POPIA Act deadline looms

The Protection of Personal Information Act No 4 of 2013 (POPIA) has commenced and compliance with every aspect of the Act by all companies/organisations/bodies is required by the 30^th June 2021. POPIA is applicable to any person, business or entity that in any way processes personal information of clients, members, subscribers, employees and the like and applies to everyone, for example profit companies, non-profit companies, organisations, schemes or any business or entity that holds or processes personal information.

The purpose of the POPIA is to ensure every South African Institution conducts themselves in a responsible manner when collecting, processing, storing and sharing information of another entity's/persons' personal information by holding them accountable. Failure to comply with the POPIA can lead to severe penalties enforced by the Information Regulator www.justice.gov.za which can be:

• A fine of one (1) to ten (10) million Rand, or;
• A prison sentence of one (1) to ten (1) years in prison;
• Or a combination of the two.

It is therefore of the utmost importance to ensure compliance with the Act. Watchprop has engaged with specialist role players to ensure that community schemes under their management have the opportunity to comply before the 30^th June 2021. Trustees have been provided with a suggested process to enable the formulation of a POPI Pack that includes a:

• Data Protection and Information Sharing Policy Statement, POPI Manual;
• Promotional Disclosure of Information Act Manual (PAIA) that reads in conjunction with the POPI Manual;
• Useful Annexures used in terms of PAIA and POPI; Privacy Policy.

The fundamental purposes of the POPI Act are disclosed in the first two phrases of its preamble: 
"To promote the protection of personal information processed by public and private bodies; to introduce certain conditions so as to establish minimum requirements for the processing of personal information..." 
Simply explained, the POPI Act exists to ensure that people's personal information is not misused.

The definition is comprehensive, covering all information relating to an individual or artificial person.

There are three classes of personal information: General, Special and Children's personal information, with increasing restrictions on each class.
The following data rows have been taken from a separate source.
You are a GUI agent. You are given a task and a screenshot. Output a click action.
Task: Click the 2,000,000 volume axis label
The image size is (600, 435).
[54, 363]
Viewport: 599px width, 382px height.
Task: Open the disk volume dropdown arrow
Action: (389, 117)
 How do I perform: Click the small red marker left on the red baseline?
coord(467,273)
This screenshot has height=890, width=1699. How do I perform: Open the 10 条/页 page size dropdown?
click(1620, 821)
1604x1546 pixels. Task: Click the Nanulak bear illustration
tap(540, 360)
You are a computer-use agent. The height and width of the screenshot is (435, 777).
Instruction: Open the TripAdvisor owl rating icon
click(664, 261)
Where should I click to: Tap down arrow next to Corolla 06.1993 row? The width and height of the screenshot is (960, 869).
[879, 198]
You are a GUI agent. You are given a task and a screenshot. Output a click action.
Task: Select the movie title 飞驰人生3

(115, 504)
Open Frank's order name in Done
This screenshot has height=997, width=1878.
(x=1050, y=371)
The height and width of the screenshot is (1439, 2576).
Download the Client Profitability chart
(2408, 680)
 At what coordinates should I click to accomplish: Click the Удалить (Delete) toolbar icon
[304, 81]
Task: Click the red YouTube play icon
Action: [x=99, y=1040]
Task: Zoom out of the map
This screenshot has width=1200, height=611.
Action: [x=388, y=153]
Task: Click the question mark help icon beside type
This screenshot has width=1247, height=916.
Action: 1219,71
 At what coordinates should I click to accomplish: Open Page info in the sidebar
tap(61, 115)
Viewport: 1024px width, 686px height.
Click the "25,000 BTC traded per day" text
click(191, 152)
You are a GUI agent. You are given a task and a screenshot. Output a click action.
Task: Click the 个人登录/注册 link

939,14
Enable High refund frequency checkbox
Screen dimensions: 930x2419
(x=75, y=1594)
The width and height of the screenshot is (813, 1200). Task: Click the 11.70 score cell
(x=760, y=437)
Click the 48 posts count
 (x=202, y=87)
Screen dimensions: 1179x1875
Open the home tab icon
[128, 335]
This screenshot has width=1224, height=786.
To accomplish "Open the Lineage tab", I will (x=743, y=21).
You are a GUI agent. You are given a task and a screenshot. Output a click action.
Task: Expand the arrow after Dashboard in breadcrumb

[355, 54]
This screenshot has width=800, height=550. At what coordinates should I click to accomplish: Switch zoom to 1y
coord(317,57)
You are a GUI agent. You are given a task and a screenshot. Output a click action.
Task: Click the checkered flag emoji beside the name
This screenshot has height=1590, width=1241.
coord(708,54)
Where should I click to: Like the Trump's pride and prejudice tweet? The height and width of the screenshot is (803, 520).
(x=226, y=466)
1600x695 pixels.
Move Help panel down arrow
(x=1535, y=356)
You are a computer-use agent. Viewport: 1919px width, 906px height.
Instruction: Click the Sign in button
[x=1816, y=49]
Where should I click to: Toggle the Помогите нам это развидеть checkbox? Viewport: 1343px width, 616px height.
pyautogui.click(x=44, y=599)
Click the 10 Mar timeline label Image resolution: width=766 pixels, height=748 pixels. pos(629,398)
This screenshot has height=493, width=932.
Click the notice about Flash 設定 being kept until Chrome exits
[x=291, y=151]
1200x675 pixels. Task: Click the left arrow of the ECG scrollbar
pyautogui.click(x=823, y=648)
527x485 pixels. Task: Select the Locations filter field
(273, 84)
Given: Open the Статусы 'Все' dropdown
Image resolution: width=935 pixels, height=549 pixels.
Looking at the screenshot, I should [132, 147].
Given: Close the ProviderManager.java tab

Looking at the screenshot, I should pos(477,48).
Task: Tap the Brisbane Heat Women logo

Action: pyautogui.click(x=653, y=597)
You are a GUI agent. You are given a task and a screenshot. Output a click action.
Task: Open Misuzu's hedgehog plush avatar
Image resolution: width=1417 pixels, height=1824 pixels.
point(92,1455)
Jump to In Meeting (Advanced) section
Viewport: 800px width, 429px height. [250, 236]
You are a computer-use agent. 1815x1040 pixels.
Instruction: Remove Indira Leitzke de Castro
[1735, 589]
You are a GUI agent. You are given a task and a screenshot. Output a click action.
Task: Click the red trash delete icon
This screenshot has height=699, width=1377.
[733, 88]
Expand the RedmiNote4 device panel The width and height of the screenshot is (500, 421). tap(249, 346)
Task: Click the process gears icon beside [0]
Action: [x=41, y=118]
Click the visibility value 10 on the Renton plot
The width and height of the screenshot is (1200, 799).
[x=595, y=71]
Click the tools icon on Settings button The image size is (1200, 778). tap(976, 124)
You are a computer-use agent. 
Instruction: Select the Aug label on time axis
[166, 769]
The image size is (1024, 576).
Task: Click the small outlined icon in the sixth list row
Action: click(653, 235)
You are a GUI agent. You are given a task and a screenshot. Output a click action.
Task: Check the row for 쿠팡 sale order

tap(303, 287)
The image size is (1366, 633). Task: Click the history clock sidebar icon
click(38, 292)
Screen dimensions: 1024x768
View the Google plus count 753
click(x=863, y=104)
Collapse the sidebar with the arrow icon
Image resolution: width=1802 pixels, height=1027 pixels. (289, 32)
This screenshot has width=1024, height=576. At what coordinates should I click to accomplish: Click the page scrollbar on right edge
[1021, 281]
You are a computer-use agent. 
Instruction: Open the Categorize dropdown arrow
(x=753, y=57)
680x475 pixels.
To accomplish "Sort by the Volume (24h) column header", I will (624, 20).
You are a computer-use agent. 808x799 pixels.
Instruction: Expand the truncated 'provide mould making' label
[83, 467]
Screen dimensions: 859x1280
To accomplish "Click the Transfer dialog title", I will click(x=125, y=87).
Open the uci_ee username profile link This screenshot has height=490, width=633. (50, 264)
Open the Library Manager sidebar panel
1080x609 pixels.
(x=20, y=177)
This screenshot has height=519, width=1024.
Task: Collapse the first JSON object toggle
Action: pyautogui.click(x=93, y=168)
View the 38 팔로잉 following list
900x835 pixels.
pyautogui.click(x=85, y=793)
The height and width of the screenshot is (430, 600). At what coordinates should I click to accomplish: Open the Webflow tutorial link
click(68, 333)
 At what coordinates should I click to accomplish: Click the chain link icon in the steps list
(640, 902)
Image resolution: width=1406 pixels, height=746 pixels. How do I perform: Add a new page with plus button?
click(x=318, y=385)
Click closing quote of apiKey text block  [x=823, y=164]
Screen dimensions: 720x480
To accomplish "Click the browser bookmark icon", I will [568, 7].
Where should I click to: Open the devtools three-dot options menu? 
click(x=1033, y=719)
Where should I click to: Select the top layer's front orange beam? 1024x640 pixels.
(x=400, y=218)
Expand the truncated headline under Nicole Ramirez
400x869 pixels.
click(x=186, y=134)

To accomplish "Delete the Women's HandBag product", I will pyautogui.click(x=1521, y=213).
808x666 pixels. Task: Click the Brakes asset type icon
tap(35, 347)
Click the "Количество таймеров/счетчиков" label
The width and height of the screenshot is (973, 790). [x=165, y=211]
Examples of general personal information are identity numbers, telephone numbers and addresses. Special personal information includes details of persons' religious or philosophical beliefs, their race or ethnic origin, trade union membership, political affiliations, health or sex life, previous criminal behaviour, and biometric information. Any information relating to a person under the age of 18 is considered particularly sensitive.

This will require community schemes to only keep general personal information relating to their residents, employees, suppliers and others they deal with.

Section 9 of the POPI Act requires that personal information must be processed lawfully without infringing the privacy of the "data subject" - the person whose personal information is being dealt with.

Section 11 sets out the requirements for lawful processing and it includes: (b) processing is necessary to carry out actions for the conclusion or performance of a contract to which the data subject is party; and (c) processing complies with an obligation imposed by law on the responsible party.

In terms hereof, community schemes are entitled to process such personal information as they need to in order to comply with the laws that govern their operations and the requirements of their governance documents. Important to note, a community scheme must not process any personal information that it does not need to, in order to comply with its statutory and contractual obligations.

Schemes are entitled to use their CRM and accounting systems to carry out the processes required to comply legally. This would include aspects such as the generation of levy statements and distribution thereof to appropriate owners and reporting aspects of levy defaulters or residents who have broken rules, so as to be able to initiate appropriate actions based on such information.

To use this information for external purposes will be illegal (as example, to process personal owner data so as to create email or address marketing lists for products or services, unless they have opted in to receive such communication).

Each community scheme has to appoint a "responsible party", a person to implement the requirements of the POPI Act.

In communication received from CSOS (Community Scheme Ombud Service) it is their view that the Information Officer (Officer) for private bodies in terms of Section 1 of the Protection of Personal Information Act (POPIA) must be a head of an organisation and in essence within Schemes that would limit it to either a member of the board of trustees and/or directors, including a chairman, or an Estate Manager. From the current definition, managing agents are not empowered to be appointed as the Information officer. In terms hereof, CSOS has started a process of engagement with the information regulator with a view of having a managing agent included in this definition.

The POPI Act requires that a community scheme keep personal information securely and that the people whose information is being stored are given an opportunity to correct it when it is wrong.

The question often asked, is whether the POPI Act will prevent an owner accessing other owners contact details. There is nothing in the POPI Act that precludes an owner inspecting and copying scheme records, in accordance with the relevant legislation and the scheme's governance documents. In our view, personal contact information can only be provided with the written approval of any parties info requested.

The ordinary operations of a community scheme should not be affected by compliance with the POPI Act, but scheme executives will need to be aware of its provisions and appoint a responsible person to ensure that the personal information they store and process is not abused and that it is kept secure from others who could misuse it.

There are sure to be many further points of discussion as the compliancy date is reached. It is important that schemes executives (trustees) understand the importance of compliance and exercise their fiduciary duties to ensure same.